The fifth and sixth counts of the complaint allege a cause of action based upon public nuisance. "The distinction between cases CT Page 9029 where dangerous conditions have been created by individuals and in which they are held liable for the consequences under their common-law obligations as creators of a nuisance, and those relating to the consequences following neglect of a duty imposed by statute or ordinance to maintain, repair, or clear sidewalks, is manifest and radical. The decided weight of authority is that no liability to travelers or the city for injuries results from failure to comply with such statute or ordinance. . . . Abutting owners have only been held liable for injuries from defective sidewalks where under charter provisions they were not only charged with the duty of keeping sidewalks in repair but also expressly made liable for injuries occasioned by defective condition thereof. . . ." (Citations omitted.) Willoughby v. NewHaven, supra, 123 Conn. 453. As the plaintiffs are unable to allege that this Stamford ordinance expressly imposes liability upon these defendants for such injuries, the defendants' motion to strike the fifth and sixth counts of the complaint is granted.
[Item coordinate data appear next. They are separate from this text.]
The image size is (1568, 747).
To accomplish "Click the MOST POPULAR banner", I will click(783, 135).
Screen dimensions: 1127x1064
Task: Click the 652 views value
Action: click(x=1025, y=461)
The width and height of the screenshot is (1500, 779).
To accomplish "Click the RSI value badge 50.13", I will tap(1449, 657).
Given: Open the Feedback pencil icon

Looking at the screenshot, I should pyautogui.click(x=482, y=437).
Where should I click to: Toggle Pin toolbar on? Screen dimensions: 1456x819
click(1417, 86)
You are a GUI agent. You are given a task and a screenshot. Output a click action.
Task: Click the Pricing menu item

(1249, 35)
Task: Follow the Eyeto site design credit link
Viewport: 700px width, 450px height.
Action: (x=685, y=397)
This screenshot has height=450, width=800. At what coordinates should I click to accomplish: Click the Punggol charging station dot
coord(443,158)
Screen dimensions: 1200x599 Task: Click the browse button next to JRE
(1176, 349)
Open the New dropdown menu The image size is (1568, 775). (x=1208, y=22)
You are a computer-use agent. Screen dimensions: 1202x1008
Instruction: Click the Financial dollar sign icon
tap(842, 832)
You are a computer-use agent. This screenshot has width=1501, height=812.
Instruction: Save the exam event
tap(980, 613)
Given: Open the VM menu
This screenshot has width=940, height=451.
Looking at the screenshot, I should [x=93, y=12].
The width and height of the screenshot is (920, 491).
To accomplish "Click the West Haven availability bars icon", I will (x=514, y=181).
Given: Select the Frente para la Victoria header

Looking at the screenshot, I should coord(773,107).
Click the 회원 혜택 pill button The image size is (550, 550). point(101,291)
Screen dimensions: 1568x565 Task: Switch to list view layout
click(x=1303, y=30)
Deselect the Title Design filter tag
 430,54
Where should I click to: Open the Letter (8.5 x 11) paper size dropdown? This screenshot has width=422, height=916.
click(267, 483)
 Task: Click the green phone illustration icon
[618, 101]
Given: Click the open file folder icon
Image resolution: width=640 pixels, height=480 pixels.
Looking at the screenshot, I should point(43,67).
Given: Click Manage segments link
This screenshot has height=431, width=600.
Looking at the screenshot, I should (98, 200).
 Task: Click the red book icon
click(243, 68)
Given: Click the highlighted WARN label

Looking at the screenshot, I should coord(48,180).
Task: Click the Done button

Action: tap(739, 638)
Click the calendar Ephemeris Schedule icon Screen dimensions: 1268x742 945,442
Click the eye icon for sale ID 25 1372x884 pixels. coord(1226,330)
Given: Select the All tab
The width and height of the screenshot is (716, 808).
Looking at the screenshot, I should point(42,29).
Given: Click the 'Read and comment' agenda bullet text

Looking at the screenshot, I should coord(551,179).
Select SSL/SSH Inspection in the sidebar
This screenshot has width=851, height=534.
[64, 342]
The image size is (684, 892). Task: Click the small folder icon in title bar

The seventh and eighth counts of the complaint allege a cause of action based upon negligent nuisance. As stated previously, the plaintiffs have failed to sufficiently allege negligence due to the lack of a duty of care upon the defendants. Accordingly, the counts of the complaint alleging negligent nuisance are stricken.
Thus, the defendants' motion to strike is granted as to all the counts of the plaintiffs' complaint. There are six companion cases2 in which the plaintiffs sued other property owners on Woodway Road under the same legal theories presented in this present case. Therefore, this decision granting the motion of the defendants to strike the complaint in this case applies as well to the motions to strike the complaint filed by the other defendants in the six companion cases.
So Ordered.
Dated at Stamford, Connecticut, this 8th day of September, 1997.